Figure 3.

HeLa cell fractionation assayed for palmitoyltransferase (PT) activity in vitro. (A) Postnuclear supernatant of HeLa cells was separated on a 15% Percoll density gradient. Fractions were collected from bottom (fraction 1) to top (fraction 12) of the gradient. Membranes of fractions were centrifuged, and pellets were resuspended in equal volumes. Equal volumes of fractions were tested for expression of marker enzymes of the different organelles by immunoblotting with the respective antibodies: galactosyltransferase (GalT) for Golgi, NaK-ATPase for plasma membrane (PM), p63 for rough endoplasmic reticulum (rER), Rab7 for late endosomes (LE), and Rab5 for early endosomes (EE). (B) One hundred fifty micrograms of each fraction was assayed for palmitoyltransferase activity in vitro.
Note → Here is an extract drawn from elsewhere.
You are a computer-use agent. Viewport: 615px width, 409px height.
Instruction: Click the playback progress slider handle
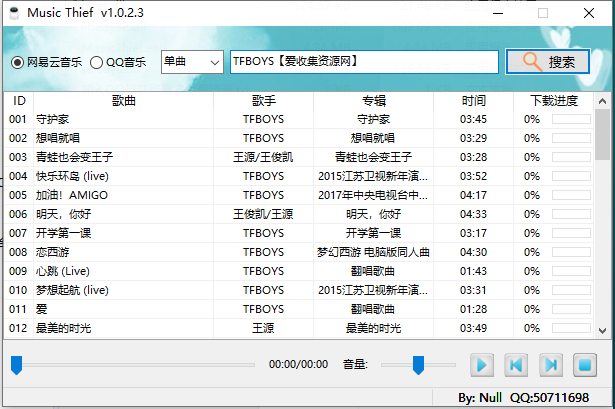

The samples were incubated with [³H]palmitoyl-CoA and purified CD-MPR at 37°C for 30 min. CD-MPR was immunoprecipitated and subjected to SDS-PAGE. [³H]Palmitate incorporation into CD-MPR was visualized by autoradiography. The percentage of specific activity in each fraction was quantitated by densitometric scanning. The total activity per fraction was calculated using the protein concentration of each fraction. (C) Two graphs with the percentages of marker enzymes per fraction and the total palmitoyltransferase activity per fraction. Immunoblot shown in A was quantitated by densitometric scanning. Levels of β-hexosaminidase, a lysosomal marker enzyme, were measured with an activity assay with equal volumes of fractions.